By Ambassador Joseph DeTrani
President-elect Donald Trump has reportedly invited Chinese President Xi Jinping to attend the inauguration on January 20th.
With this invitation, it appears that Trump is making it clear that he is prepared to personally engage with adversaries and competitors, as he does with allies and partners.
Trump did this during his first term with North Korea’s Kim Jung-Un. After a tense 2017, in which President Trump threatened to unleash “fire and fury” against North Korea, he met with Mr. Kim in Singapore in 2018, resulting in a Joint Statement that spoke of transforming relations with North Korea in return for complete and verifiable denuclearization of the Korean Peninsula and the return of the remains of Americans killed during the Korean War. The subsequent Hanoi Summit, in February 2019, ended early when Mr. Kim was not prepared to acknowledge his highly enriched uranium sites for nuclear weapons. That June, however, President Trump visited the demilitarized zone [DMZ] dividing North and South and briefly stepped into North Korea – the only sitting president to enter North Korea – a gesture that was followed by an hour-long substantive meeting in the Freedom House at the DMZ. Later, Trump said, “I think meeting here, two countries that have a hostile past, we are showcasing to the world that we have a new present.”
For the past four years, there have been no U.S. meetings with North Korea. Obviously, other national security issues pushed North Korea to a back burner, but this lack of engagement with North Korea has resulted in a mutual defense treaty between Moscow and Pyongyang that has provided Russia with North Korean artillery shells, ballistic missiles and over 11,000 special forces, who have joined Russia’s war of aggression against Ukraine. Meanwhile, in 2024 North Korea enshrined in its constitution that South Korea and the U.S. were its principal enemies, and the North and proceeded to launch dozens of ballistic missiles, to include the Hwasong-19, a solid-fuel Intercontinental ballistic missile that can carry multiple independently targetable reentry vehicles (MIRVs) and can target the whole of the U.S.
Back to the table?
Hopefully, a new Trump administration will again engage with North Korea – and China – in a bid to reverse these very negative developments.
Taking a page from Trump’s playbook during his first presidency, personally engaging with Xi makes eminent sense. Not only will Trump be able to personally discuss issues that have eroded trust between our two countries, but he will be able to get the Departments of State and Defense and other government agencies to engage with China on a multitude of irritants affecting bilateral relations, including freedom of navigation in the South China Sea and the Taiwan Strait, and intellectual property theft and cyberattacks.
The expectation is that Mr. Trump has already crafted a hard-line policy on China, with the pledge of tariffs, and ensuring the U.S. has a strong military deterrent. Indeed, China has devoted significant resources to modernize its military, with a focus on enhancing it nuclear weapons arsenal, with projections that they will have more than 1,000 nuclear weapons by 2030. A dialogue with Mr. Xi on these and other national security issues would be in both countries’ interest.
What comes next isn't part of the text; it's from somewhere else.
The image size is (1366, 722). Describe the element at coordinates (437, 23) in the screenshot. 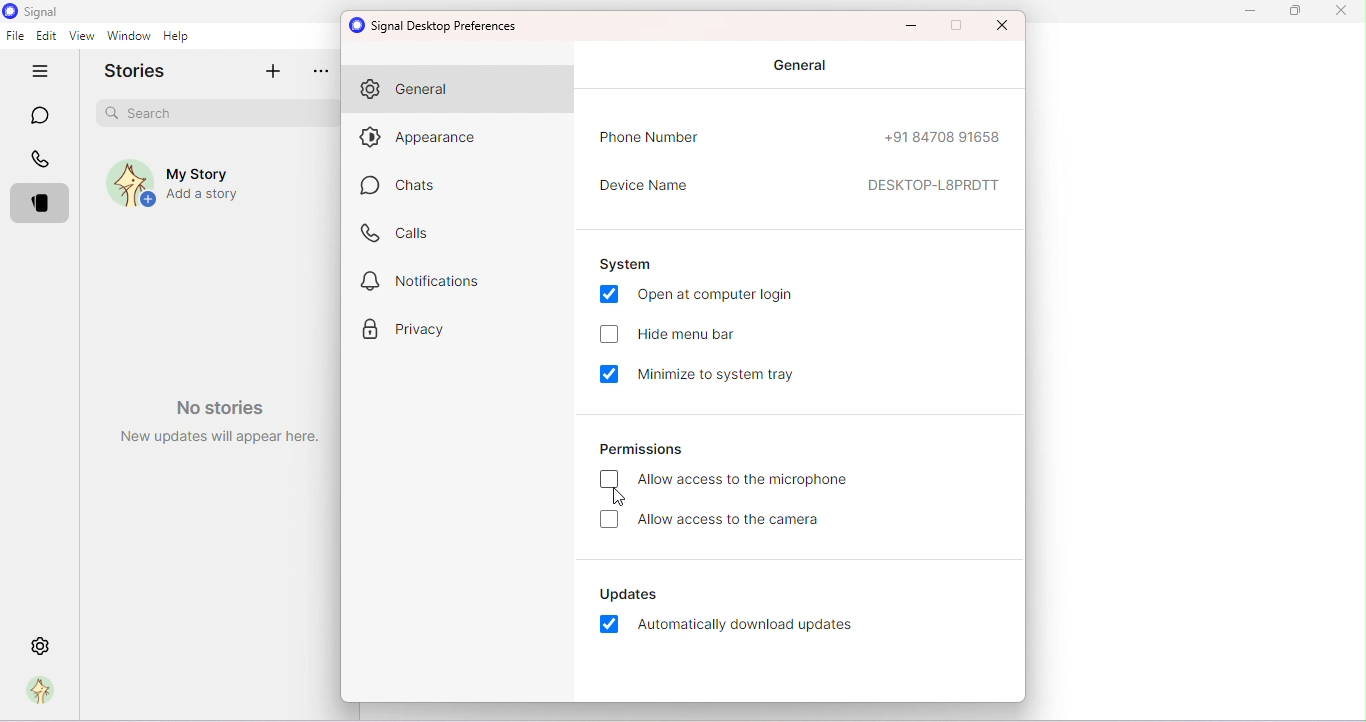

I see `Signal desktop preferences` at that location.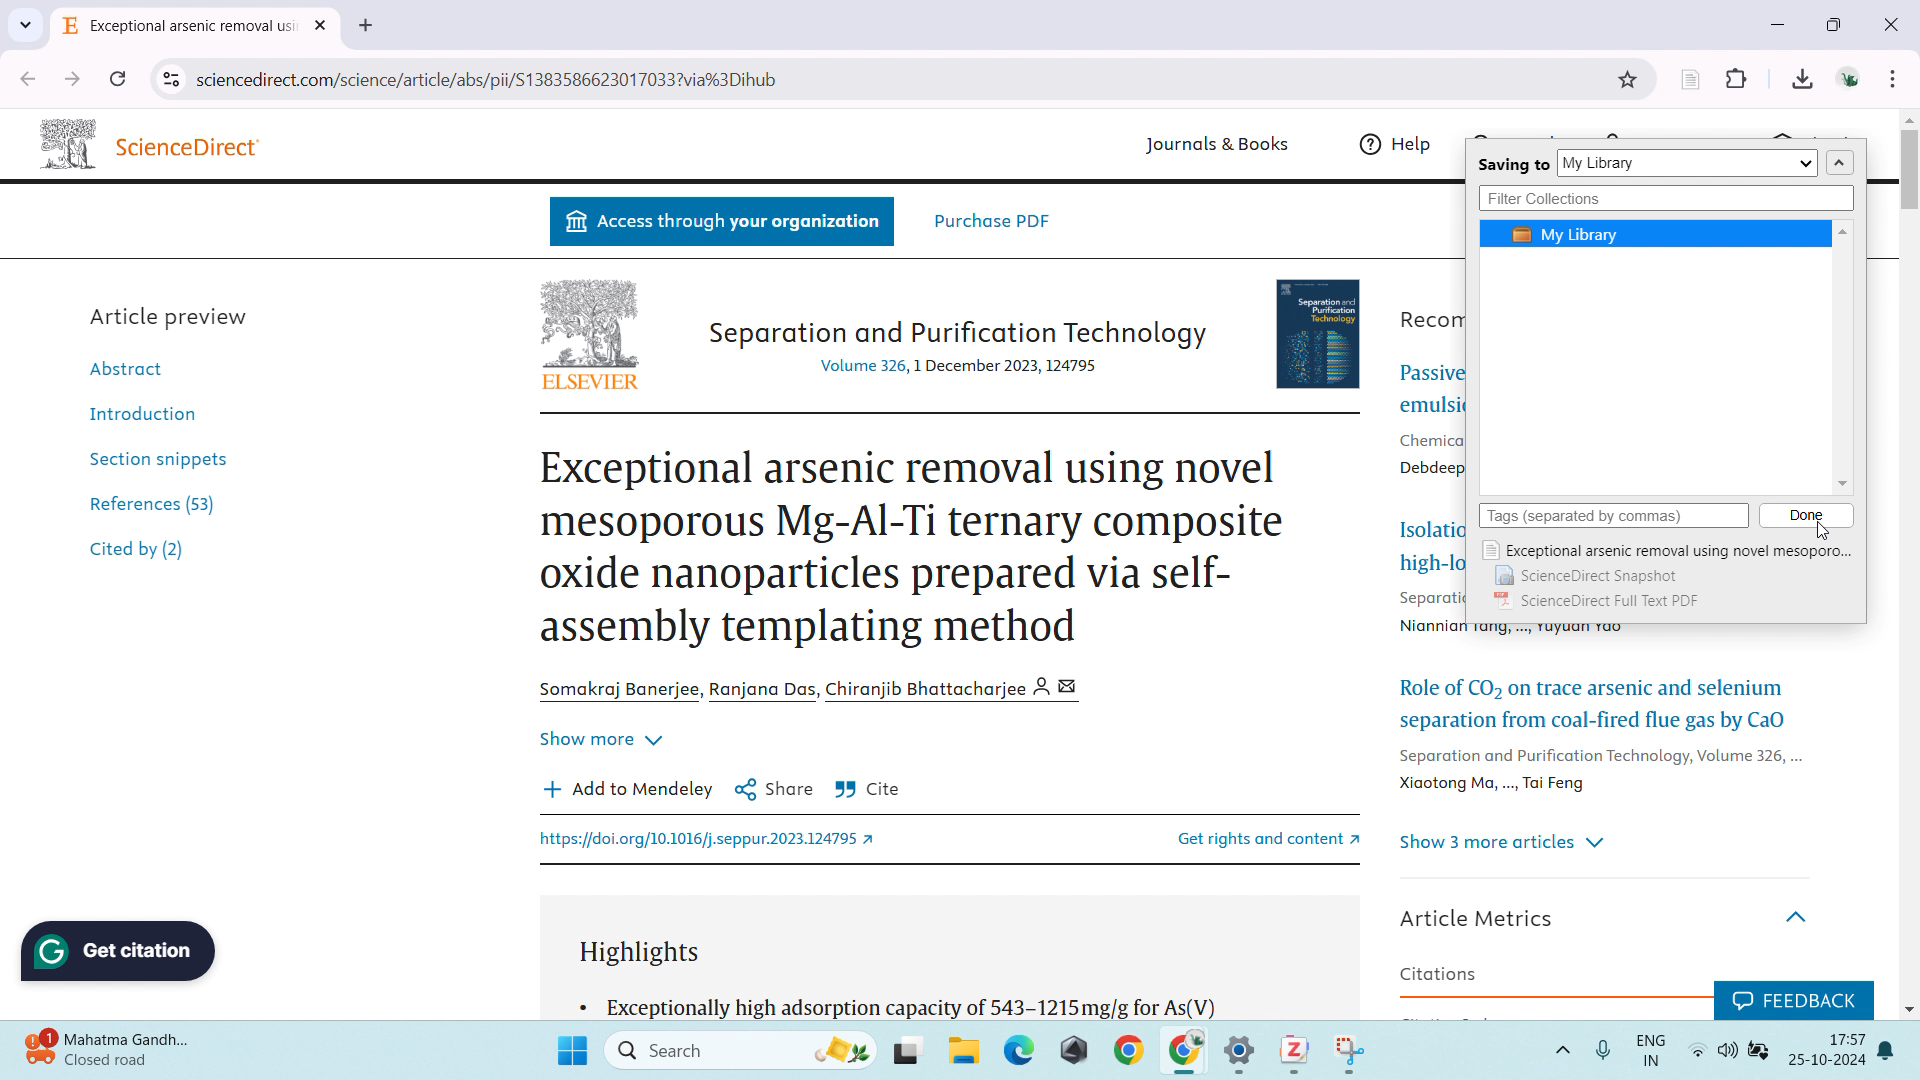 This screenshot has width=1920, height=1080. What do you see at coordinates (713, 841) in the screenshot?
I see `https://doi.org/10.1016/j.seppur.2023.124795 2` at bounding box center [713, 841].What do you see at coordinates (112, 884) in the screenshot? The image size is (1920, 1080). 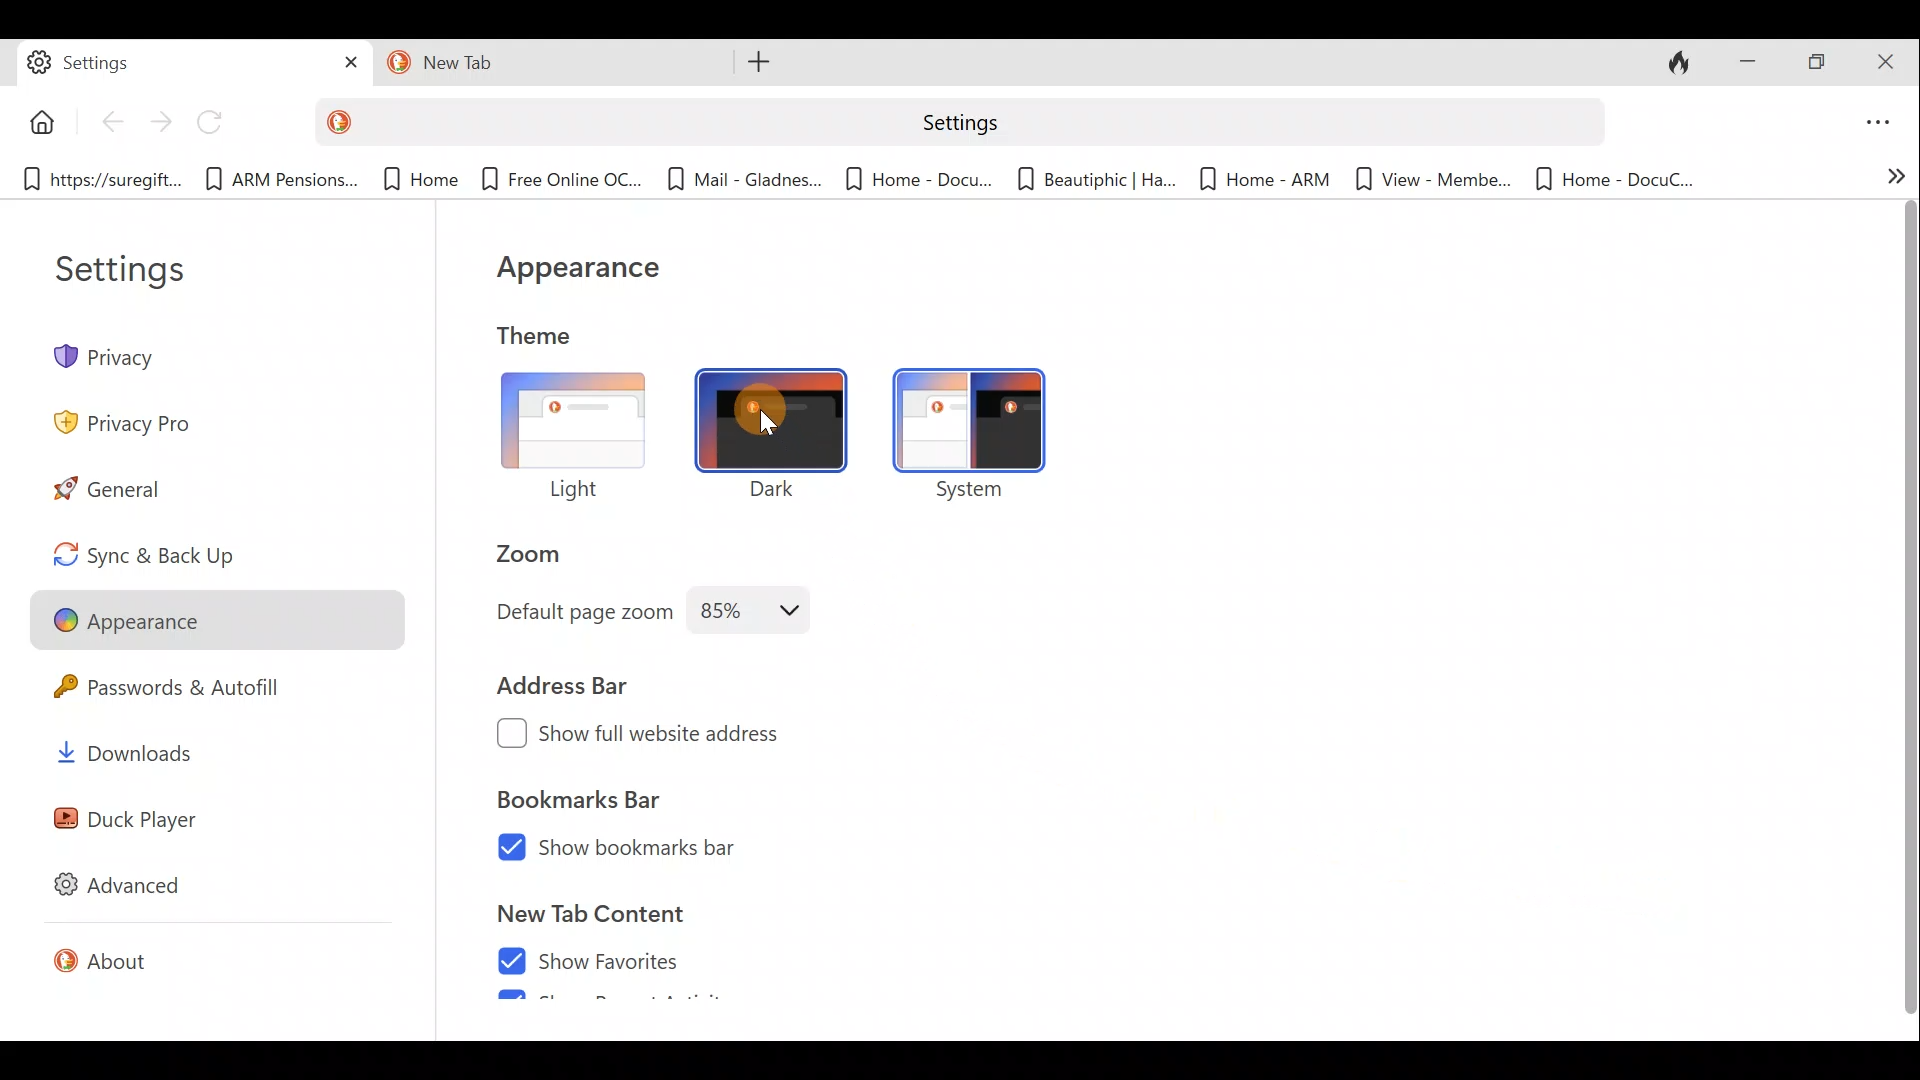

Also important will be the multitude of global issues on which the U.S. and China can collaborate – from pandemics to climate change, artificial intelligence – the peaceful use of outer space to nuclear nonproliferation, counter terrorism to counter narcotics and other issues affecting the global community. In the 1980s and 1990s the U.S. and China effectively collaborated on some of these issues, as well as on defeating the Soviet Union in Afghanistan. Their collaboration was effective in dealing with these issues and built trust between our two countries.
Pope Francis in his Christmas message urged “all people of all nations to silence the sounds of arms and overcome divisions plaguing the world … calling for broad reconciliation, even with our enemies.” 2025 is a Jubilee Holy Year for the catholic church, celebrated every twenty-five years. It would seem appropriate for Pope Francis during this Jubilee Year to personally take some initiatives to end the wars in Ukraine and Gaza and to facilitate a more substantive dialogue between the U.S. and China.
All indications are that President-elect Trump will be more personally involved in dealing with national security issues and will expect government agencies to be more effective in dealing with these issues.
*Ambassador Joseph DeTrani served as the U.S. Representative to the Korea Energy Development Organization (KEDO), as well as former CIA director of East Asia Operations. He also served as Associate Director of National Intelligence and Mission Manager for North Korea, was the Special Envoy for the Six-Party Talks with North Korea, and served as the Director of the National Counter Proliferation Center, ODNI. He currently serves on the Board of Managers at Sandia National Laboratories.